FFL Review: What we've read (and loved!) in 2010

As you might suspect, many of the librarians and support staff at the FFL share a common obsession: reading.  As we begin a new year I thought it would be fun to look back at some of our staff favorites. For more staff recommendations, stop by the library and check out the staff favorites section by the information desk! (Note: not all of the books listed below were published in 2010, just read by our staff in 2010)

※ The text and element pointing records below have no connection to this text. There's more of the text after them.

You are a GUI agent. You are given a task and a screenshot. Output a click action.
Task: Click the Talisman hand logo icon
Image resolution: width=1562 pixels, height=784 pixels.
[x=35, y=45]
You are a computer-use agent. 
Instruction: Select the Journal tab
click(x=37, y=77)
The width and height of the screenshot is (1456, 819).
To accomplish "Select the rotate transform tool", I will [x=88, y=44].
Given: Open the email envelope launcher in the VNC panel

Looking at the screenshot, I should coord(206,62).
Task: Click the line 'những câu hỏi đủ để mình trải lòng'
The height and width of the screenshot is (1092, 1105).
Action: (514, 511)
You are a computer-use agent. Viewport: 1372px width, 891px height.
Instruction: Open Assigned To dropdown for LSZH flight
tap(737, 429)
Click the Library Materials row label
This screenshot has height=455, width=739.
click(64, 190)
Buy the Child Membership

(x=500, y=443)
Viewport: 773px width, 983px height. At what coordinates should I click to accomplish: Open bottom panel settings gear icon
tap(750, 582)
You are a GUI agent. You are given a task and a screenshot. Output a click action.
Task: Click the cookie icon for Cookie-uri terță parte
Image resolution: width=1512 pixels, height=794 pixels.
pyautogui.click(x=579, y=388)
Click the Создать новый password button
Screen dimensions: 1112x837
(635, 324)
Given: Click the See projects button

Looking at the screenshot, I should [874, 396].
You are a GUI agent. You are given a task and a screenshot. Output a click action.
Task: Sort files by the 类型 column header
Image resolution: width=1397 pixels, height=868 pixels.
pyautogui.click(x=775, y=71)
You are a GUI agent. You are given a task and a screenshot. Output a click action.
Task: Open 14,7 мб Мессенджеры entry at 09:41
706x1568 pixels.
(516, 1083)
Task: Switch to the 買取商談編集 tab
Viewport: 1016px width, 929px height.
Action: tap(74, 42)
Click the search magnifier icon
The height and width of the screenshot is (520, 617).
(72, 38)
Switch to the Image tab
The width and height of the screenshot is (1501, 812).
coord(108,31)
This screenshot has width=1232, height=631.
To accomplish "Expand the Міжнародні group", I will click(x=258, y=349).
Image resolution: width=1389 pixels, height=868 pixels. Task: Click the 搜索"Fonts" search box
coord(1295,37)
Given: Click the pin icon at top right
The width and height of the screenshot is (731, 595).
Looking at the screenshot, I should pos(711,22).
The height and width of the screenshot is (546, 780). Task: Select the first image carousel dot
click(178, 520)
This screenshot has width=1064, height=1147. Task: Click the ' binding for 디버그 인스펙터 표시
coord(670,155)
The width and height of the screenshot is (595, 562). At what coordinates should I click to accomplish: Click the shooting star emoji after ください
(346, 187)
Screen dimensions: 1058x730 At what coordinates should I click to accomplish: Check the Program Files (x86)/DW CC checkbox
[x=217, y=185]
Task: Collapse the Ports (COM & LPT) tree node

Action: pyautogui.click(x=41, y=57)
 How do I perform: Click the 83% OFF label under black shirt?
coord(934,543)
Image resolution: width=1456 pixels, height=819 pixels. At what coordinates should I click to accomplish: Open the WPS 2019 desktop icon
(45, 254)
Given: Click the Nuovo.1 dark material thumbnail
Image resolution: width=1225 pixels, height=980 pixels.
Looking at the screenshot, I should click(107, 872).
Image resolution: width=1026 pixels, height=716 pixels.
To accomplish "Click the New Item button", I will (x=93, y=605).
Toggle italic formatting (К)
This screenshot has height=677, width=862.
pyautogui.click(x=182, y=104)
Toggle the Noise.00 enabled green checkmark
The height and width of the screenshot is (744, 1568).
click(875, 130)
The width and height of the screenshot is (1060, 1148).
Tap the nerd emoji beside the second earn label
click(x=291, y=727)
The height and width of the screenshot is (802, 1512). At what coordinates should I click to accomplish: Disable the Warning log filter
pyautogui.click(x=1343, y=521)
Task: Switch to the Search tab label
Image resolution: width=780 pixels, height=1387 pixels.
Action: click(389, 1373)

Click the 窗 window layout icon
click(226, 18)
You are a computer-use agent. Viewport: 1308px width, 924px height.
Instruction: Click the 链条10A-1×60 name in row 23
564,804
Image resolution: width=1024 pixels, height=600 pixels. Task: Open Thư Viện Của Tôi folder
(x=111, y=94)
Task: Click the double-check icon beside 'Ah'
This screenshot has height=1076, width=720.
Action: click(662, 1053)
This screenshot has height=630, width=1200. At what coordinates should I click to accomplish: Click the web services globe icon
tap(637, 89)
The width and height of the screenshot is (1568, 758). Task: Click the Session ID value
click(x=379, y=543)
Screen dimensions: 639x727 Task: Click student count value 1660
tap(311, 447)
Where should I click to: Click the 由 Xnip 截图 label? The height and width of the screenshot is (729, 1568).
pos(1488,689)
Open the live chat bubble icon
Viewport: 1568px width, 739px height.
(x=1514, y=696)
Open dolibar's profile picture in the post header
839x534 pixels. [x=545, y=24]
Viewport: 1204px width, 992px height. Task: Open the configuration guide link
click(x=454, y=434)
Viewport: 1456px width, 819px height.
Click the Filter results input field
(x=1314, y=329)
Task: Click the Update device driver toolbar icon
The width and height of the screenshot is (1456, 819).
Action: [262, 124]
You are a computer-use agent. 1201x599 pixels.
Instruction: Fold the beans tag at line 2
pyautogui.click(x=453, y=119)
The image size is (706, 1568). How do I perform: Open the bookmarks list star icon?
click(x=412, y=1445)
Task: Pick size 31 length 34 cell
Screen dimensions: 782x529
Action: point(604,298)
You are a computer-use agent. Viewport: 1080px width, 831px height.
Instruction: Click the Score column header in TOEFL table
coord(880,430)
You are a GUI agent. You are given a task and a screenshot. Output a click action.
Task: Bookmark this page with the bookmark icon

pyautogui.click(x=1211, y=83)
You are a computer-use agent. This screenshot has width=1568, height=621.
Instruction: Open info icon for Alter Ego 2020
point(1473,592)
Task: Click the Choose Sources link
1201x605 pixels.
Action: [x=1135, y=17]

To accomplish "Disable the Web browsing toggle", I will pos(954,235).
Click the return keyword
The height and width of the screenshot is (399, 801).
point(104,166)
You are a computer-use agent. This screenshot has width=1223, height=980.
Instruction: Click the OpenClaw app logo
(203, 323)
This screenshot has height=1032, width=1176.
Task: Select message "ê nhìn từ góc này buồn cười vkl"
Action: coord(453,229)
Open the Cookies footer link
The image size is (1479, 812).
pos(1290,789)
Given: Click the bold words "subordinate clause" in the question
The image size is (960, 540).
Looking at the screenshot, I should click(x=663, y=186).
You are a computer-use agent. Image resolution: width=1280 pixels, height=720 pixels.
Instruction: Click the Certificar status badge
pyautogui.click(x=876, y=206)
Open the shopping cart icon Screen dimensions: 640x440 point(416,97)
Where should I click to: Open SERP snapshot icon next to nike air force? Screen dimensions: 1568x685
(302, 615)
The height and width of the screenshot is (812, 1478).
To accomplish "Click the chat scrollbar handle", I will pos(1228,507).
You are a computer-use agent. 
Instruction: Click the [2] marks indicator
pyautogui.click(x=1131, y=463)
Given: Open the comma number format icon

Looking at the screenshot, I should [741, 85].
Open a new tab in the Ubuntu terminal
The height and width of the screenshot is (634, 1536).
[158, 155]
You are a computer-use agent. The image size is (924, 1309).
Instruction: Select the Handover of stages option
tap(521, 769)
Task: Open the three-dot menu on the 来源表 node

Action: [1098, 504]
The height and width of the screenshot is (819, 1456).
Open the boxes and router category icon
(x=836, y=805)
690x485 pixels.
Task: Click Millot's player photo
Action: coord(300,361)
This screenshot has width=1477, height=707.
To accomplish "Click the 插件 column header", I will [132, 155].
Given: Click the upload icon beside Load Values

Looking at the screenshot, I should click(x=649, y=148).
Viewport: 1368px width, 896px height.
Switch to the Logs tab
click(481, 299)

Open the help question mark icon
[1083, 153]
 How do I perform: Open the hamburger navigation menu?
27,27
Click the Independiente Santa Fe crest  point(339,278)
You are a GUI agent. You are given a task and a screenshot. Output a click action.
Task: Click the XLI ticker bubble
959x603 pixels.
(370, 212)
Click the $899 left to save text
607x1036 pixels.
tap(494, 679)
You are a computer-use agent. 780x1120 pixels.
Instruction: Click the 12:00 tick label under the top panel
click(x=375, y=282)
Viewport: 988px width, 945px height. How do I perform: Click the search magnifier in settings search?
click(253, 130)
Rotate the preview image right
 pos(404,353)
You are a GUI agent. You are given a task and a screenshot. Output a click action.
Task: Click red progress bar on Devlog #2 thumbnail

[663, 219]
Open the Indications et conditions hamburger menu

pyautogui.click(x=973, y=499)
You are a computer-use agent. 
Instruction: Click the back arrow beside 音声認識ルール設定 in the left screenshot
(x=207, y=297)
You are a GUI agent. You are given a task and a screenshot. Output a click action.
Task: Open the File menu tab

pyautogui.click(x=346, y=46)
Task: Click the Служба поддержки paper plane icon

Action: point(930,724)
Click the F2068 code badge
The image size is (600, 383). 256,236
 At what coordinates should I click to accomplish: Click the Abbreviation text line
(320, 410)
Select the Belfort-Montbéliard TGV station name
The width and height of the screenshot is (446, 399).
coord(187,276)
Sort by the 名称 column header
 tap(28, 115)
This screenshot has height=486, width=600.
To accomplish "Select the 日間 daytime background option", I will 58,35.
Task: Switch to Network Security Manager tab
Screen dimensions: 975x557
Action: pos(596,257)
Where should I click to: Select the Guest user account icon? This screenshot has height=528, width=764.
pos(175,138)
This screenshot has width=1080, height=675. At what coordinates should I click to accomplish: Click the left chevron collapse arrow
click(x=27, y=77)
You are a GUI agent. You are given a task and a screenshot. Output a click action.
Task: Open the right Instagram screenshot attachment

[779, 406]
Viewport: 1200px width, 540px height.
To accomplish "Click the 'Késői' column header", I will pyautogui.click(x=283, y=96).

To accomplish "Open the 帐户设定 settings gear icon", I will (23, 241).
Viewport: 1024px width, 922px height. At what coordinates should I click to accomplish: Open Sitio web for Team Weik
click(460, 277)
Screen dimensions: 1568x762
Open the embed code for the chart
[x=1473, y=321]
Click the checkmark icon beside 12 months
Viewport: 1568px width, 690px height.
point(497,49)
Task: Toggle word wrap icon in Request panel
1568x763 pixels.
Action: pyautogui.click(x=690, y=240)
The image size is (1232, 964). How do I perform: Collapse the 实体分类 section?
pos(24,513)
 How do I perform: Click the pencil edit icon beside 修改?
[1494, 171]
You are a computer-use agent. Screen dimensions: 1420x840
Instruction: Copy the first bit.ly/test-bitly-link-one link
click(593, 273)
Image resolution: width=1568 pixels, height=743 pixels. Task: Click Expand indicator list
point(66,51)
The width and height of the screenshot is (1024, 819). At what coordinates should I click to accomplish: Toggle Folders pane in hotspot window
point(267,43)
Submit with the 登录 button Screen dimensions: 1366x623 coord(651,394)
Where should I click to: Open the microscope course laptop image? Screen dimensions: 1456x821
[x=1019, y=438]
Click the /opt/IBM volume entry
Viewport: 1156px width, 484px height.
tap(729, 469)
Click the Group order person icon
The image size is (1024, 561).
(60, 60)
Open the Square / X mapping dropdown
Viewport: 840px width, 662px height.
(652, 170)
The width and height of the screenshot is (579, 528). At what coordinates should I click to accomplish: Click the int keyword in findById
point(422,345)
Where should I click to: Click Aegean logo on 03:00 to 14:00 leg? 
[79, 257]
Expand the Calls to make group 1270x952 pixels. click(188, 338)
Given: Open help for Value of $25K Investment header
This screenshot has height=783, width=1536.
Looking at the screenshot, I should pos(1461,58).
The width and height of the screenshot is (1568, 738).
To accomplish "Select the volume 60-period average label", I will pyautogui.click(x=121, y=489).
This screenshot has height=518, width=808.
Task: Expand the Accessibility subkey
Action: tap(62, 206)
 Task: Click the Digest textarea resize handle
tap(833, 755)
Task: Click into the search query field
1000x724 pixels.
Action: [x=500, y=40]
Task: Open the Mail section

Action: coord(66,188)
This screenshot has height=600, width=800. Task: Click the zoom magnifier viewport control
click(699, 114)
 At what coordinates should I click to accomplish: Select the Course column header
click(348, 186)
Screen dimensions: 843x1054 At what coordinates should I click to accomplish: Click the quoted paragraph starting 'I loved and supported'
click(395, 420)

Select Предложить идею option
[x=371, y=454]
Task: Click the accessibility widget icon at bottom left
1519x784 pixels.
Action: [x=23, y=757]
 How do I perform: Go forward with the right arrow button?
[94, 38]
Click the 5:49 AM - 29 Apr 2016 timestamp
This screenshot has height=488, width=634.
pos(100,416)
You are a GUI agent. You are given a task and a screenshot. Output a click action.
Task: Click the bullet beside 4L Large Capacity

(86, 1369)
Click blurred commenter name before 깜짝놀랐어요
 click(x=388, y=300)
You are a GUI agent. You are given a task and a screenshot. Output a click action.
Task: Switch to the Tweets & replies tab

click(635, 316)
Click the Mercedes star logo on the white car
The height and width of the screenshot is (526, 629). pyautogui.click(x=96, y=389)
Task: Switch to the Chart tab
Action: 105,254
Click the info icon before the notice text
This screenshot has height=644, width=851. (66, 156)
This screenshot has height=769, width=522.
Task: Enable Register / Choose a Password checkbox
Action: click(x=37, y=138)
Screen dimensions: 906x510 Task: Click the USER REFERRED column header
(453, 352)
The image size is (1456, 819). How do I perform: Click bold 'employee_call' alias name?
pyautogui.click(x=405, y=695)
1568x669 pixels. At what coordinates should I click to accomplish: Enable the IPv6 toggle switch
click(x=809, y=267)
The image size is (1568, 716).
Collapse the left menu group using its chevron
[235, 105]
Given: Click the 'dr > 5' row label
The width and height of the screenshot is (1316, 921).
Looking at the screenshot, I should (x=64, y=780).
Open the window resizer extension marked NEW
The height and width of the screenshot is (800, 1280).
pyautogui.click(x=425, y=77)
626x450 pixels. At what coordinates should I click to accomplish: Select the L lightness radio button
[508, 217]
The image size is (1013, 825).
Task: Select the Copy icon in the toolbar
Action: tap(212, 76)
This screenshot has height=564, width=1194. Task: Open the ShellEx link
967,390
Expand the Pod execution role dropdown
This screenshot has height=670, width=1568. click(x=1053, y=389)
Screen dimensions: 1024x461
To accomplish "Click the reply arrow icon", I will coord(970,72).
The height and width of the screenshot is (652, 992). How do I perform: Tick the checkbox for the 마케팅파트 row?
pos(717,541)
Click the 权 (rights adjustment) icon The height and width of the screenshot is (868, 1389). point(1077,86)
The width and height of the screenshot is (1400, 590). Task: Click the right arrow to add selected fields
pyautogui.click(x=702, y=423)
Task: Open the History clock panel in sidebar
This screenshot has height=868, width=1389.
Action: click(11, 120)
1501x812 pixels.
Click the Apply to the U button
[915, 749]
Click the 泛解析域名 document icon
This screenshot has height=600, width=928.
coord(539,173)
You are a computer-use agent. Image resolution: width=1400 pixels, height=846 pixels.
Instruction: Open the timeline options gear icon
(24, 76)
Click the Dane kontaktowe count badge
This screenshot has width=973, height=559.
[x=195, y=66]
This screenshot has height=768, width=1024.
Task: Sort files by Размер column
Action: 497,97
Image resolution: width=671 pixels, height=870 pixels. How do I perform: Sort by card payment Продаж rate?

Ashley Sperber, Clerk: “Best book, hands down, for me was "Hunger Games" (well, the whole trilogy was the best).  This set of books is written with stark beauty, exploring the depravity and the humanity of the human race in an extreme society.  It stunning in it's depth of emotion and simply one of the best trilogies written in years.  I might be laying it on thick, but it's the truth!”

Bobbi Hampson, Curator, Motto Sheet Music Collection: “I loved the Cookbook Collector by Allegra Goodman.  The literary references (part of the story takes place in a bookstore) were fun to identify and I loved the characters.  They were real people to me and I wanted to meet some of them.  And the romance touched my heart strings!”

Laurel Flanagan, Executive Assistant: “I really loved The Help. It is a fast read and I love when the underdog wins! Also good read: The Disappearing Act of Esme Lenox, a real wakeup call about how far women have come.”

Katie St. Laurent, Clerk: “Loved the entire Hunger Games series, loved Will Grayson, loved the Scott Pilgrim books. I am currently loving Packing
for Mars.”

Brenda Shea, Director of Community Relations: “I read “Eating Animals” by Jonathan Safran Foer and it opened my eyes to the reality of factory farms.  It’s not a book advocating vegetarianism, which surprised me.  It’s a well-written story about a new dad researching where his new baby’s food was coming from.  This process took him on an unbelievable journey exposing unsettling facts about the entire food industry.  Safran Foer reflects on early memories of sharing meals with his grandmother, and writes beautifully with humor and honesty about his family and their traditions, and his quest to get to the bottom of things.”

Ellen DuPree, Director of Reference and Information Services: “One of the surprisingly best books I read in 2010 was  “Tinkers” by Paul Harding. It contains no car chases, internet crimes, or sweaty scenes of any kind. It is a small book from a small press that leaves a large impression on the reader who enjoys good writing. Themes of sons and fathers, love and home, nature and health and the end of life are explored for a man who tinkered with clocks and had a father who was a tinker with epilepsy. If you enjoy David Frost, Henry David Thoreau, or Marilyn Robinson  you will not be wasting time with this 192 page Pulitzer prize winner.”

What are your favorite reads from 2010? Stop by the FFL and let us know!